● Information provided:
■ ■ ■

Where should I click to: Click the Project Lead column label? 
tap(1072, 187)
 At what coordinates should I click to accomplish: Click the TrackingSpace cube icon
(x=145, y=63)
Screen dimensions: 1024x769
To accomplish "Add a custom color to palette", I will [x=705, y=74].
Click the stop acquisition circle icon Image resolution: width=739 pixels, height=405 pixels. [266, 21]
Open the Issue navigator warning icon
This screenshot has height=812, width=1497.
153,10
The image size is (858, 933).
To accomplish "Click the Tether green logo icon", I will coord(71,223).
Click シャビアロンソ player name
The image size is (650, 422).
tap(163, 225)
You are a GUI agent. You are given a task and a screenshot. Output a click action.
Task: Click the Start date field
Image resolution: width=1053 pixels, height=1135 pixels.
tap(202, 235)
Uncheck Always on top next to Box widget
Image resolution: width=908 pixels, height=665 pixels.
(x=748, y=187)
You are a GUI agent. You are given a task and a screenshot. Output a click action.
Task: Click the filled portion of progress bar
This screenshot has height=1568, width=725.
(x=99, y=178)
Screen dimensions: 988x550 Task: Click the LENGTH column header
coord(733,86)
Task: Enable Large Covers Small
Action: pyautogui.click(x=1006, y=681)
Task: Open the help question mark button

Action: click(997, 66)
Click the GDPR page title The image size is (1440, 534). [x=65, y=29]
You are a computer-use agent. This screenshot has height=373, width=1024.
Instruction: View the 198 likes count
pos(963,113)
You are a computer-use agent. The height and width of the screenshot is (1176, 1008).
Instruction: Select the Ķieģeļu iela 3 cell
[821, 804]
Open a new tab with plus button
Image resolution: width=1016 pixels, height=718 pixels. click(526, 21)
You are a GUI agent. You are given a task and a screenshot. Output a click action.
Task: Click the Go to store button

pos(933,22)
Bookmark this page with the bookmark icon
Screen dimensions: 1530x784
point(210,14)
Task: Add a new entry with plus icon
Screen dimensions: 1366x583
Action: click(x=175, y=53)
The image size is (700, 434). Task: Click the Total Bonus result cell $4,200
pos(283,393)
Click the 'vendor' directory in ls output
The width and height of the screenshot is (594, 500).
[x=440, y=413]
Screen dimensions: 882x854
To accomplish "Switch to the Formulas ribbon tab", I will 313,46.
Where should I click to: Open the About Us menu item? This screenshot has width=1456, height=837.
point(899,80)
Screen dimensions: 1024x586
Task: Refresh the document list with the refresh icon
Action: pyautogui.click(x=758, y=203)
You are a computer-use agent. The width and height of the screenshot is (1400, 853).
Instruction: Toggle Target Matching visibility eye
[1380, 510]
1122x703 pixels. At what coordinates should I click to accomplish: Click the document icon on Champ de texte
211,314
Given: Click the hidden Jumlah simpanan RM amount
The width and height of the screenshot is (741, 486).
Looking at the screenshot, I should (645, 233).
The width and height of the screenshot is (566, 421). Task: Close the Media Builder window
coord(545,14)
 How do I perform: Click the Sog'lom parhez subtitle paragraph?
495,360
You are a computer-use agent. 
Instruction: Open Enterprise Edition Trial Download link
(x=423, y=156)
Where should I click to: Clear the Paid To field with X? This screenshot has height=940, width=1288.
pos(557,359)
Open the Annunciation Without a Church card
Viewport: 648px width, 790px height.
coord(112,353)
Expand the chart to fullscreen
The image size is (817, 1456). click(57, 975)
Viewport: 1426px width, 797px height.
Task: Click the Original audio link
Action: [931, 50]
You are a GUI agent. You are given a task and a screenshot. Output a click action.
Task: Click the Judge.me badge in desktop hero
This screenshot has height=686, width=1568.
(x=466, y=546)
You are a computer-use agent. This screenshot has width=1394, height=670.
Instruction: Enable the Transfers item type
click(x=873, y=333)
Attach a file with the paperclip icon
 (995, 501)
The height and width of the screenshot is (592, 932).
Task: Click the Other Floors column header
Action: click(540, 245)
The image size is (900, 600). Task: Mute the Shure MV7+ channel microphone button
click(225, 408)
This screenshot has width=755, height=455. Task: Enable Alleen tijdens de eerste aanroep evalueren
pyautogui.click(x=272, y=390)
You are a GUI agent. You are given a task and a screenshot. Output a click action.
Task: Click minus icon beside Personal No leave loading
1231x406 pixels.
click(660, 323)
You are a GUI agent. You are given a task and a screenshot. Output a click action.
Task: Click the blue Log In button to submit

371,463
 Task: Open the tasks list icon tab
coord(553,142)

■ ■ ■

● What you should do:
Everything starting at the line containing "Viewport: 648px width, 790px height." and ending at the line containing "has width=1394, height=670." in the records above should be repeated exactly, and only that.

● Final answer:
Viewport: 648px width, 790px height.
coord(112,353)
Expand the chart to fullscreen
The image size is (817, 1456). click(57, 975)
Viewport: 1426px width, 797px height.
Task: Click the Original audio link
Action: [931, 50]
You are a GUI agent. You are given a task and a screenshot. Output a click action.
Task: Click the Judge.me badge in desktop hero
This screenshot has height=686, width=1568.
(x=466, y=546)
You are a computer-use agent. This screenshot has width=1394, height=670.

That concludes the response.